6. Sebagian pembicara dalam Kongres Pemuda II masih menggunakan bahasa Belanda.
Salah satunya adalah Siti Soendari. Notulensi rapat saja ditulis dalam bahasa Belanda.
Yang mahir menggunakan bahasa Melayu saat itu adalah Mohammad Yamin. Karena
itulah dia ditunjuk sebagai Sekretaris Sidang untuk memudahkan penerjemahan
pidato dan kesepakatan sidang ke dalam bahasa Melayu–kelak bahasa Indonesia.
7. Untuk pertamakalinya, lagu “Indonesia Raya” diperdengarkan langsung oleh
penciptanya, Wage Roedolf Soepratman, dengan gesekan biola. Tetapi tanpa syair,
8
karena dikhawatirkan kata “Indonesia” dan “Merdeka” dalam syair lagu itu bisa
menimbulkan masalah dengan petugas Polisi Belanda.
8. Peci, yang diperkenalkan oleh Bung Karno sebagai identitas pergerakan nasional,
banyak dipakai oleh peserta Kongres. Ini juga menandai awal penggunaan peci
sebagai identitas pergerakan di forum resmi yang bersifat luas. Namun, karena saat itu
peci masih langka di Hindia-Belanda, maka sebagian peserta kongres menggunting
pinggiran topi Eropanya sehingga menyerupai peci.
9. Salah satu tokoh yang berperan penting dalam suksesnya Kongres Pemuda ini adalah
Amir Sjarifoeddin Harahap. Dia mewakili Jong Bataksbond dan PPPI. Di kongres itu,
Amir berperan sebagai Bendahara dan beberapa kali memimpin persidangan. Kelak
dia berkontribusi besar dalam memimpin perjuangan anti-fasisme. Setelah Proklamasi
Kemerdekaan, Amir menduduki sejumlah jabatan penting pemerintahan, yakni
Menteri Pertahanan dan Menteri Penerangan. Bahkan dia pernah menjabat Perdana
Menteri Republik Indonesia ke-2. Di kemudian hari, Amir terlibat dalam
pembentukan Front Demokrasi Rakyat (FDR) bersama kekuatan politik kiri lainnya.
Sayang, karena pertentangan antara laskar Rakyat dengan program Rera-nya Kabinet
Hatta, FDR bersimpang jalan dengan pemerintah yang berujung pada peristiwa
“Madiun 1948”. Amir ditangkap tanggal 18 November 1948, lalu dieksekusi mati
bersama 10 kawannya di Desa Ngalihan, pada 19 Desember 1948. Sebelum
dieksekusi, Amir menyanyikan lagu “Indonesia Raya” dan “Internasional”. Lalu
peluru dari tentara negeri yang diperjuangkannya memberondong tubuhnya yang
mulai kurus dan tersungkur di tanah sembari menggenggam Al-kitab.
10. Hampir tidak ada perdebatan yang keras dalam kongres itu.

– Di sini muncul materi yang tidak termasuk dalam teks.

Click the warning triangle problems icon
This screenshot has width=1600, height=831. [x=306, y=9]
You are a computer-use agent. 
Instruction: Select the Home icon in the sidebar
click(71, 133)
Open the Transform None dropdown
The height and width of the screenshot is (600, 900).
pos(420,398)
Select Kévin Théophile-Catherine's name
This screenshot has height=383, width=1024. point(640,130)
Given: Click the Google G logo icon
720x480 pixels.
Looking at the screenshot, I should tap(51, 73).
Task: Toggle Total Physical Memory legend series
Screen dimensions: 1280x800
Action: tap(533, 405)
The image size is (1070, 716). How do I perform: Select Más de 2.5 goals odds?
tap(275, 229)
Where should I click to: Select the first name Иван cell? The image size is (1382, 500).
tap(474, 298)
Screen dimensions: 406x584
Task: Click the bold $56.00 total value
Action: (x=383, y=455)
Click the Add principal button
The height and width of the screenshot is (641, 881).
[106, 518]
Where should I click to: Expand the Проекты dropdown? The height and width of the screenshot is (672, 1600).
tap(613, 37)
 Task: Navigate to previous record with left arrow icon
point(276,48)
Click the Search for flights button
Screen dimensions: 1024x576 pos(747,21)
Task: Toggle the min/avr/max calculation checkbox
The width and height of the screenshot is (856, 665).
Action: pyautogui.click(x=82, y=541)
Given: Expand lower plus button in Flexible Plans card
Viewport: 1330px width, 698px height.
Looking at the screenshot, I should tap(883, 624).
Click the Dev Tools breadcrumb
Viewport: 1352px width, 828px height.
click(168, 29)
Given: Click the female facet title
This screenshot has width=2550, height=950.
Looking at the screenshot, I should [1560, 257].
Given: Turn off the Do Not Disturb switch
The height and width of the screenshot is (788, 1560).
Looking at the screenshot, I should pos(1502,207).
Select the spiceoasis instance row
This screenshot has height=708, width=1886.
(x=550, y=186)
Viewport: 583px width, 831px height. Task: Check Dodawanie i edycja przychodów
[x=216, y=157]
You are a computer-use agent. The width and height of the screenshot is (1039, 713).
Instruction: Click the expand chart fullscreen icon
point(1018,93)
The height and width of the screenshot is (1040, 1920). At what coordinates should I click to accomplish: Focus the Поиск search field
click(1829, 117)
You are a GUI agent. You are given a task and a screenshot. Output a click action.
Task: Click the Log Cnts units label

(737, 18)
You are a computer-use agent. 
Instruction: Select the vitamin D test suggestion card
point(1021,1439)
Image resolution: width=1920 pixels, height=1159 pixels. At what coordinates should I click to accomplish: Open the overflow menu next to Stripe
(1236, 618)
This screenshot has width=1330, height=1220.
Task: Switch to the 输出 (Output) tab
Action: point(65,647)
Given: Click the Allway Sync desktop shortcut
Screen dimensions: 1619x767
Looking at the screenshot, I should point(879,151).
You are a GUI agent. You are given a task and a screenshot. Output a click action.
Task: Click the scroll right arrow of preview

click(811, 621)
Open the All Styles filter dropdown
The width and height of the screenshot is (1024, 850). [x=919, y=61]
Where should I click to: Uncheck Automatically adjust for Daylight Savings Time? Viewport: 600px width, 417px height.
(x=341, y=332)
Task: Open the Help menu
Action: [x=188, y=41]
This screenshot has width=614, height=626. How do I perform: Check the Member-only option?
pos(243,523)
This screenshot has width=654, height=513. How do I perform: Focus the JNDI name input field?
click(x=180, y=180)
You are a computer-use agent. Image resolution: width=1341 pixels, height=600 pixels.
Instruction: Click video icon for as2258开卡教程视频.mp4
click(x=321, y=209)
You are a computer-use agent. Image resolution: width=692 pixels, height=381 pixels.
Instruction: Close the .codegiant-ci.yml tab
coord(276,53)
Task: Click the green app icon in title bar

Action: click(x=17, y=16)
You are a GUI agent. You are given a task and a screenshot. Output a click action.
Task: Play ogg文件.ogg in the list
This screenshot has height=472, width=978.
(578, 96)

Penerimaan bahasa
Melayu sebagai bahasa nasional nyaris tidak mendapat penolakan, termasuk dari Jong
Java. Para pembicara berusaha menghindari isu-isu yang mengundang perceraian,
seperti isu etnis dan agama. Hanya Jong Islamieten Bond yang gigih memperjuangkan
Indonesia Merdeka harus berdiri di atas azas Islam. Namun demikian, Jong Islamieten
Bond tetap turut menandatangani resolusi atau ikrar Sumpah Pemuda.